Work request -
Translate this sentence from the text on choosing books for a week off work into Spanish: "Rarely do I work my way through everything I take to read."
Excerpt provided section start
Facing a week off work, the first thing I invariably do is
give some considerable consideration to the books I will read whilst I am off.
I am never quite sure why I do this, as my reading capacity when I am not
working is always less than when I am. Something to do with spending an hour
and forty-five minutes on the train every day, with little else to do than
stare out of the window. Yet this activity gives me great pleasure. It is a
great joy to sort through my books, considering and selecting, taking books
from the shelves and putting them back again before settling on my final
choices. Generally there are three: a couple of fiction books, maybe, and a
non-fiction, perhaps some poetry. Rarely do I work my way through everything I
take to read.
(It occurs to me that
this is a pleasure that e-readers take away from the average bibliophile. Where
is the joy in selecting if you have your whole library with you anyway at all
times? Another nail in the coffin.)
Faced with a week off work I start thinking about my reading
ambitions. I think it is right to call it ambition because my goals are lofty
and I often aim higher than the extent of my reach. I want to read the entire
works of Virginia Woolf, for example, I want to read until I know what it is to
be Virginia Woolf, until her works are quotable and recallable to me. I want to
read the entire works of George Eliot in the same way, and whilst I’m at it
Jane Austen and the Brontës. I want to read the full catalogue of writers like
A. M. Homes and Ruth Ozeki, Marilynne Robinson and Donna Tartt. I want to
absorb myself in the works of Jeanette Winterson, every passion-filled full
stop of them, and compare and contrast them to the scope and breadth of Elena
Ferranti’s work. I want to read a book written by a woman from every place in
the world, from places as far afield as Haiti and Mexico, Laos and Azerbaijan. I
want to dig into female non-fiction, covering subjects from history to biology,
from philosophy to people trafficking. I want to learn about far-flung islands
and read about riding a bicycle from Ireland to India, being a farmer or opening
a book shop on a narrowboat.
Excerpt provided section end
Data records section start
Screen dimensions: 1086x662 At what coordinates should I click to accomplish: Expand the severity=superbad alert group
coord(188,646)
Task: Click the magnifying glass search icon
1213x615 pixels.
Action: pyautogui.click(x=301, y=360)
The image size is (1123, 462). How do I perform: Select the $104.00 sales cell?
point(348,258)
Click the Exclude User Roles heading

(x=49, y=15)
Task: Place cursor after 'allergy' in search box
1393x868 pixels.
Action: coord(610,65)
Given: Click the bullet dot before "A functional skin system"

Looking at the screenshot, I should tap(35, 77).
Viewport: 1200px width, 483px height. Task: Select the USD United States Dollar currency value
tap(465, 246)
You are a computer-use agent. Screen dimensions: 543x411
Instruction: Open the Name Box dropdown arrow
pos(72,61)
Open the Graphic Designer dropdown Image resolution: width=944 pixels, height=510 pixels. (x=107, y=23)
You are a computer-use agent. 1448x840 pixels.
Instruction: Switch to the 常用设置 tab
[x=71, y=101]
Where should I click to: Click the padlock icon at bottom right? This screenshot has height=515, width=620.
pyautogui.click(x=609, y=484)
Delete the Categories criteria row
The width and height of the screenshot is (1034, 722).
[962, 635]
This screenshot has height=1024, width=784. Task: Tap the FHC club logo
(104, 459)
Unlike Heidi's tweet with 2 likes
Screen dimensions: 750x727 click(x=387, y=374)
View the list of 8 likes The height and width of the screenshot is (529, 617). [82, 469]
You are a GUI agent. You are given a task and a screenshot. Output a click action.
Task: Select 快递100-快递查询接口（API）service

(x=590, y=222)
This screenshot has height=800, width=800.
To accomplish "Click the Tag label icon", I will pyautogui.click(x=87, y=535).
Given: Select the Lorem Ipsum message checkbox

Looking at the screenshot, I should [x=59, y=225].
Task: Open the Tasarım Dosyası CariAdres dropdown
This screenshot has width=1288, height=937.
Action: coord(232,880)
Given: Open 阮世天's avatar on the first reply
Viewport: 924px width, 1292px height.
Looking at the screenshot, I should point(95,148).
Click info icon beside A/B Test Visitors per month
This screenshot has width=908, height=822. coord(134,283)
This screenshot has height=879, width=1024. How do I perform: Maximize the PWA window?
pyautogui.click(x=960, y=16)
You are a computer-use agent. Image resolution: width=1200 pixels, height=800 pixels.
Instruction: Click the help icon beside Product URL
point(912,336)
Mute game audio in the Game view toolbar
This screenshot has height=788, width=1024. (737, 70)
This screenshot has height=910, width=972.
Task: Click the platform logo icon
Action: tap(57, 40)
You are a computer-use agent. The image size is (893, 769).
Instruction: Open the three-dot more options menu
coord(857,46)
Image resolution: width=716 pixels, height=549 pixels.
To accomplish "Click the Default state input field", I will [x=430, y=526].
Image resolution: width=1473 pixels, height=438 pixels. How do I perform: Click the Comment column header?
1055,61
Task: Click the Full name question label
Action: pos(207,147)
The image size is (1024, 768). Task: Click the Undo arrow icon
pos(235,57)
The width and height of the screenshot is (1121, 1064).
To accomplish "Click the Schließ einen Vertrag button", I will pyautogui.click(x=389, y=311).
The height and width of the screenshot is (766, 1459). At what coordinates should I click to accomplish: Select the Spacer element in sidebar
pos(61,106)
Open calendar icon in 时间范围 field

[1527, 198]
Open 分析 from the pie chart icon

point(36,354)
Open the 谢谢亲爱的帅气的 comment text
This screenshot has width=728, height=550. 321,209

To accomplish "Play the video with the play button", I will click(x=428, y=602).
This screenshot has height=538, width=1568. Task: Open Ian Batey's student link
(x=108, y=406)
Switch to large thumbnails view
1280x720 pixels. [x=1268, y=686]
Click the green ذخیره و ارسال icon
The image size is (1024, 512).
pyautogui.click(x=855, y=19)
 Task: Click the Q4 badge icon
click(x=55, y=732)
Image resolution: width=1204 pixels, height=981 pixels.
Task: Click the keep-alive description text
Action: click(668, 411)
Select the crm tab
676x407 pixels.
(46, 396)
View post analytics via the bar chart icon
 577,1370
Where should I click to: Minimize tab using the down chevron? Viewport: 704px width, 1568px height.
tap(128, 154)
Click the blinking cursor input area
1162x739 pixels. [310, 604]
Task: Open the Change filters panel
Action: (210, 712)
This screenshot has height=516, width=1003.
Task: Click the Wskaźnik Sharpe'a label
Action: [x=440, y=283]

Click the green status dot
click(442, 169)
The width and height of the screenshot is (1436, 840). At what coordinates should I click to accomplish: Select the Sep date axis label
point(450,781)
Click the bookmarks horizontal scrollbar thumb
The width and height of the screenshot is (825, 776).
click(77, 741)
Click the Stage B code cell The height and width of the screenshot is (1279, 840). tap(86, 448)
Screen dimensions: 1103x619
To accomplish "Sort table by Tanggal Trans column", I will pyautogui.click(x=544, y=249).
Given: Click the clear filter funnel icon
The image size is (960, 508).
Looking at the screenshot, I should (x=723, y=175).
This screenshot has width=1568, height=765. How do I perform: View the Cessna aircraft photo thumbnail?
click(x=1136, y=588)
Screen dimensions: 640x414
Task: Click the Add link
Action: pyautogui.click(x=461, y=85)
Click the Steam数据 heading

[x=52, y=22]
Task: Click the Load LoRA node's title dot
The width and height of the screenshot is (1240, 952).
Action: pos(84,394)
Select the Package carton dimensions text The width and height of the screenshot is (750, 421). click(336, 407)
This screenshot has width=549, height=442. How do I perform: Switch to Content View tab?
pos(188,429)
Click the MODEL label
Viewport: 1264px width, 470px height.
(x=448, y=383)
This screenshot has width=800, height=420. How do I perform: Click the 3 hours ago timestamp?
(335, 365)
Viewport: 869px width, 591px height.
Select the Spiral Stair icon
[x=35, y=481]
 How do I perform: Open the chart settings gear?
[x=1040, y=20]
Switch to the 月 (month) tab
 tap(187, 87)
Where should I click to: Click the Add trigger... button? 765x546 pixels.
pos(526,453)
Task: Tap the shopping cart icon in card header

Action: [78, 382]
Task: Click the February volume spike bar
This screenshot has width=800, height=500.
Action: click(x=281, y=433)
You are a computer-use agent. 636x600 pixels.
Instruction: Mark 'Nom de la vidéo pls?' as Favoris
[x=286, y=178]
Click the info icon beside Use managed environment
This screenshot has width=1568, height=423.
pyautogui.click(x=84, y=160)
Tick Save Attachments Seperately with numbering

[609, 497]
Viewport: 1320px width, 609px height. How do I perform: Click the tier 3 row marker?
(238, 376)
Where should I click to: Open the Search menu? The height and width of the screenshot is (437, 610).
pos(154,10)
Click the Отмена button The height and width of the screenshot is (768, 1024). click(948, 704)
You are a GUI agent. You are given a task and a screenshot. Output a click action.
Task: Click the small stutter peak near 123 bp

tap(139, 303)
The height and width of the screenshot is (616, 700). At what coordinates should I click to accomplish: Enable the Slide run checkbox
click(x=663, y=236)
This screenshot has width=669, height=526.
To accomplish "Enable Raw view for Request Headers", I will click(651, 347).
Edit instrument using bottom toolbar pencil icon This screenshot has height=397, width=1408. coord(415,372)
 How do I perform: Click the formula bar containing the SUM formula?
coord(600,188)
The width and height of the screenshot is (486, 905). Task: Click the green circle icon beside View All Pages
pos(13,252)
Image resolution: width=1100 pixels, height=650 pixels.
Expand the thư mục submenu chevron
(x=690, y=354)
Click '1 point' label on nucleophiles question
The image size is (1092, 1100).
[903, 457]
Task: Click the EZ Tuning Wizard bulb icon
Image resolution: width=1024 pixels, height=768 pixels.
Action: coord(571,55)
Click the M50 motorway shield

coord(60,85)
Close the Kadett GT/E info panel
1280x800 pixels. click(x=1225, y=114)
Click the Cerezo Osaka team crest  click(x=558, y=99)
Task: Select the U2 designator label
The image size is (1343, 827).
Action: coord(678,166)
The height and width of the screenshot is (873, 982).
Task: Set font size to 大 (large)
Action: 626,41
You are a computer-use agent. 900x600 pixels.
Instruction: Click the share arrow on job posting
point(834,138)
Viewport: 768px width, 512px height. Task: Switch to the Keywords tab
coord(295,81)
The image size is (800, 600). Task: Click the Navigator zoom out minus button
Data records section end
Solved problem -
Rara vez llego a leer todo lo que me llevo para leer.